# Task description:
Please carry on the passage about the Kingston DC3000ME's throughput at different queue depths, continuing from its last sentence.
==== Excerpt provided ====
At mid-range queue depths, the Kingston DC3000ME achieved 3,647MB/s at QD4 and 4,410MB/s at QD8. While this showed decent scaling, it remained behind the Micron drive (5,539MB/s and 6,478MB/s) and SanDisk drive (5,177MB/s and 5,575MB/s) in both test points. At QD16, Kingston delivered 4,865MB/s, a modest gain over QD8 but still trailing the SanDisk drive (6,011MB/s) and the Micron drive (7,474MB/s). At QD32, the DC3000ME reached its peak at 5,307MB/s, holding well ahead of Solidigm (3,894MB/s) but significantly behind Micron (7,941MB/s) and SanDisk (7,212MB/s). While not a performance leader, the Kingston drive maintained consistent scaling and efficiency.
==== Source material ====
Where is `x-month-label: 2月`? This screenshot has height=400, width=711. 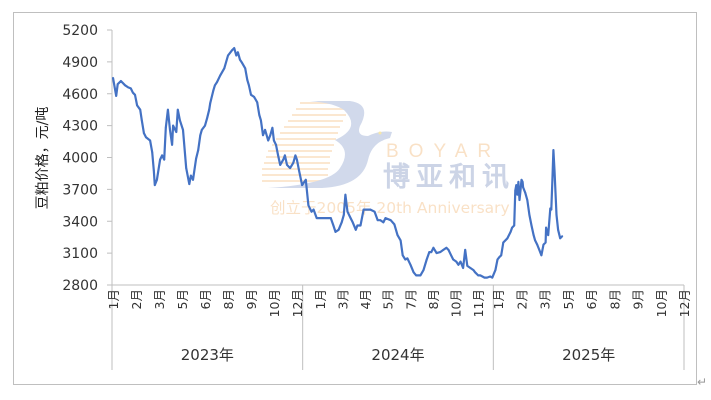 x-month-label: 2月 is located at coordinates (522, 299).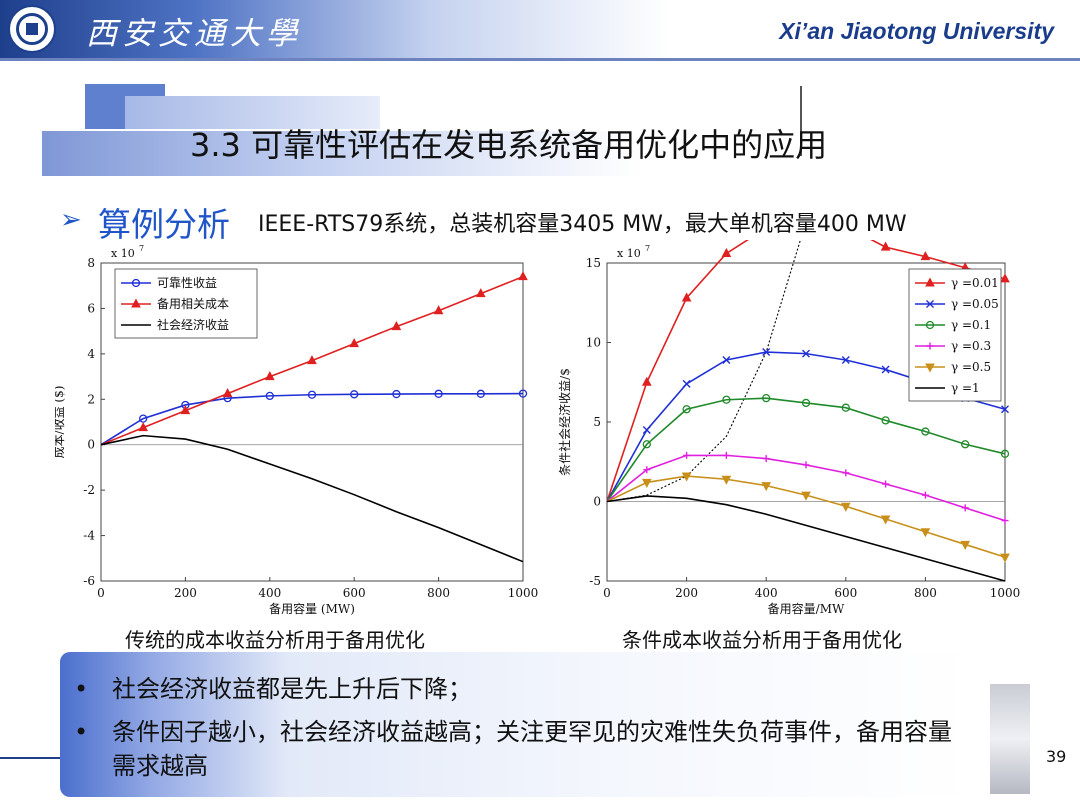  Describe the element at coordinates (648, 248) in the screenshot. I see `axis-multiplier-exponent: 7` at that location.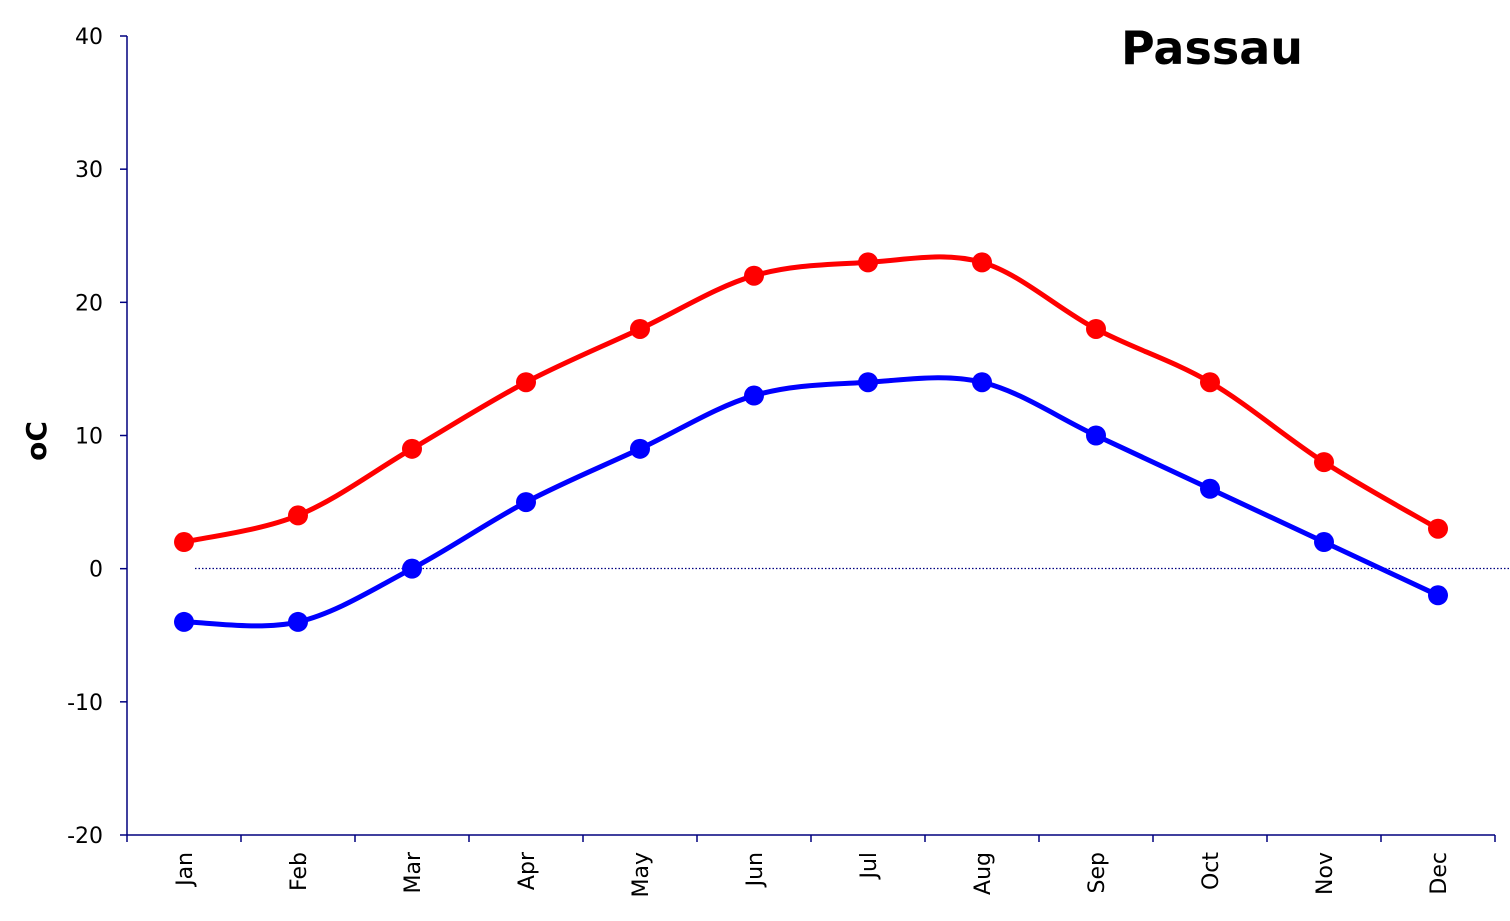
====
# Written reply:
DLIO Checkpointing Benchmark

To evaluate SSD real-world performance in AI training environments, we utilized the Data and Learning Input/Output (DLIO) benchmark tool. Developed by Argonne National Laboratory, DLIO is specifically designed to test I/O patterns in deep learning workloads. It provides insights into how storage systems handle challenges such as checkpointing, data ingestion, and model training. The chart below illustrates how both drives handle the process across 36 checkpoints. When training machine learning models, checkpoints are essential for saving the model’s state periodically, preventing loss of progress during interruptions or power failures. This storage demand requires robust performance, especially under sustained or intensive workloads. We used DLIO benchmark version 2.0 from the August 13, 2024, release.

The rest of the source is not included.